[Begin Exercise material]

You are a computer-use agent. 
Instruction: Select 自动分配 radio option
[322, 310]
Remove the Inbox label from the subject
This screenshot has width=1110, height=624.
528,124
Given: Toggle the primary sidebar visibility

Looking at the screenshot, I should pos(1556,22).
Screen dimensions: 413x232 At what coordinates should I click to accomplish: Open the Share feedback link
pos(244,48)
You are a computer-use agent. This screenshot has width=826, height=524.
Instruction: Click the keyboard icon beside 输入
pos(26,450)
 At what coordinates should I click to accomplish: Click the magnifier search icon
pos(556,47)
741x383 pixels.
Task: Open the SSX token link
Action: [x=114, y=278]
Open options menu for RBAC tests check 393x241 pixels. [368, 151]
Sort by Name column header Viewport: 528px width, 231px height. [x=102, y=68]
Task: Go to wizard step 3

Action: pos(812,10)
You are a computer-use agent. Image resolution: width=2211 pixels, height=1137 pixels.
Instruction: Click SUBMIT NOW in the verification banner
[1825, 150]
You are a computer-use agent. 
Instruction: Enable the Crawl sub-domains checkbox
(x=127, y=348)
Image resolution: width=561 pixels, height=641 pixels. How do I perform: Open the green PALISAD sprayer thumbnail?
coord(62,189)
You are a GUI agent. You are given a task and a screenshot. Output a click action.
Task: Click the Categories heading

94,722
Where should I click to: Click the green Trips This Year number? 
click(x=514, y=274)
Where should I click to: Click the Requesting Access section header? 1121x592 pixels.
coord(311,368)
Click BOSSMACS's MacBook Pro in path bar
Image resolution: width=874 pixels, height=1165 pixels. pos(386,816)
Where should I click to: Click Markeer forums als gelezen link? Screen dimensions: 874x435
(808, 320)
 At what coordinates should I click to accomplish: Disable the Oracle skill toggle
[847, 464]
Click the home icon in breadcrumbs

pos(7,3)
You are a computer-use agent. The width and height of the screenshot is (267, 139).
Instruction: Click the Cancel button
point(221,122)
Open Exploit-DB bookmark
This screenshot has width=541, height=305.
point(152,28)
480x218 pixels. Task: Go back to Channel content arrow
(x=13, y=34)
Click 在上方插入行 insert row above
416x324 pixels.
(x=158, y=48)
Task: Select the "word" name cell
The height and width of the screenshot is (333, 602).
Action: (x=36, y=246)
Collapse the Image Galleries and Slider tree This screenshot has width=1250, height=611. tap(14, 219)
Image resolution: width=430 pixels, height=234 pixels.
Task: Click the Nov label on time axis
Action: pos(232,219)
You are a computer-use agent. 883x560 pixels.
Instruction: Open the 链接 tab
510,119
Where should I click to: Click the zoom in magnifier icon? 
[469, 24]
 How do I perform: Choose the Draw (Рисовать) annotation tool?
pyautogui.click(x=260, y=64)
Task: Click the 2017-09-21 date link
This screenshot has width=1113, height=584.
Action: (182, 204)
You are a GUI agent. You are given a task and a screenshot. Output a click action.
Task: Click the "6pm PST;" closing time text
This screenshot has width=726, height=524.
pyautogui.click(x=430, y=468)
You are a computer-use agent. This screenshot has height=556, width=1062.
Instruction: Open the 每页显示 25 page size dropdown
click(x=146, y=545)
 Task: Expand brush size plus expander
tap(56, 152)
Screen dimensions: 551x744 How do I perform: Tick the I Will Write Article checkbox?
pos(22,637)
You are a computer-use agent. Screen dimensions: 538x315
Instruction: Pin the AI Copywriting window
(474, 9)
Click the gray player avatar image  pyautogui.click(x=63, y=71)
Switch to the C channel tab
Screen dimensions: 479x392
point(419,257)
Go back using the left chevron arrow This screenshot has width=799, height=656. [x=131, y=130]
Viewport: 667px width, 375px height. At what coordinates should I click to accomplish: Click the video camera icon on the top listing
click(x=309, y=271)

[End Exercise material]

What you have to do: Copy out every line of the listing above without changing anything.

Solution to this exercise:
You are a computer-use agent. 
Instruction: Select 自动分配 radio option
[322, 310]
Remove the Inbox label from the subject
This screenshot has width=1110, height=624.
528,124
Given: Toggle the primary sidebar visibility

Looking at the screenshot, I should pos(1556,22).
Screen dimensions: 413x232 At what coordinates should I click to accomplish: Open the Share feedback link
pos(244,48)
You are a computer-use agent. This screenshot has width=826, height=524.
Instruction: Click the keyboard icon beside 输入
pos(26,450)
 At what coordinates should I click to accomplish: Click the magnifier search icon
pos(556,47)
741x383 pixels.
Task: Open the SSX token link
Action: [x=114, y=278]
Open options menu for RBAC tests check 393x241 pixels. [368, 151]
Sort by Name column header Viewport: 528px width, 231px height. [x=102, y=68]
Task: Go to wizard step 3

Action: pos(812,10)
You are a computer-use agent. Image resolution: width=2211 pixels, height=1137 pixels.
Instruction: Click SUBMIT NOW in the verification banner
[1825, 150]
You are a computer-use agent. 
Instruction: Enable the Crawl sub-domains checkbox
(x=127, y=348)
Image resolution: width=561 pixels, height=641 pixels. How do I perform: Open the green PALISAD sprayer thumbnail?
coord(62,189)
You are a GUI agent. You are given a task and a screenshot. Output a click action.
Task: Click the Categories heading

94,722
Where should I click to: Click the green Trips This Year number? 
click(x=514, y=274)
Where should I click to: Click the Requesting Access section header? 1121x592 pixels.
coord(311,368)
Click BOSSMACS's MacBook Pro in path bar
Image resolution: width=874 pixels, height=1165 pixels. pos(386,816)
Where should I click to: Click Markeer forums als gelezen link? Screen dimensions: 874x435
(808, 320)
 At what coordinates should I click to accomplish: Disable the Oracle skill toggle
[847, 464]
Click the home icon in breadcrumbs

pos(7,3)
You are a computer-use agent. The width and height of the screenshot is (267, 139).
Instruction: Click the Cancel button
point(221,122)
Open Exploit-DB bookmark
This screenshot has width=541, height=305.
point(152,28)
480x218 pixels. Task: Go back to Channel content arrow
(x=13, y=34)
Click 在上方插入行 insert row above
416x324 pixels.
(x=158, y=48)
Task: Select the "word" name cell
The height and width of the screenshot is (333, 602).
Action: (x=36, y=246)
Collapse the Image Galleries and Slider tree This screenshot has width=1250, height=611. tap(14, 219)
Image resolution: width=430 pixels, height=234 pixels.
Task: Click the Nov label on time axis
Action: pos(232,219)
You are a computer-use agent. 883x560 pixels.
Instruction: Open the 链接 tab
510,119
Where should I click to: Click the zoom in magnifier icon? 
[469, 24]
 How do I perform: Choose the Draw (Рисовать) annotation tool?
pyautogui.click(x=260, y=64)
Task: Click the 2017-09-21 date link
This screenshot has width=1113, height=584.
Action: (182, 204)
You are a GUI agent. You are given a task and a screenshot. Output a click action.
Task: Click the "6pm PST;" closing time text
This screenshot has width=726, height=524.
pyautogui.click(x=430, y=468)
You are a computer-use agent. This screenshot has height=556, width=1062.
Instruction: Open the 每页显示 25 page size dropdown
click(x=146, y=545)
 Task: Expand brush size plus expander
tap(56, 152)
Screen dimensions: 551x744 How do I perform: Tick the I Will Write Article checkbox?
pos(22,637)
You are a computer-use agent. Screen dimensions: 538x315
Instruction: Pin the AI Copywriting window
(474, 9)
Click the gray player avatar image  pyautogui.click(x=63, y=71)
Switch to the C channel tab
Screen dimensions: 479x392
point(419,257)
Go back using the left chevron arrow This screenshot has width=799, height=656. [x=131, y=130]
Viewport: 667px width, 375px height. At what coordinates should I click to accomplish: Click the video camera icon on the top listing
click(x=309, y=271)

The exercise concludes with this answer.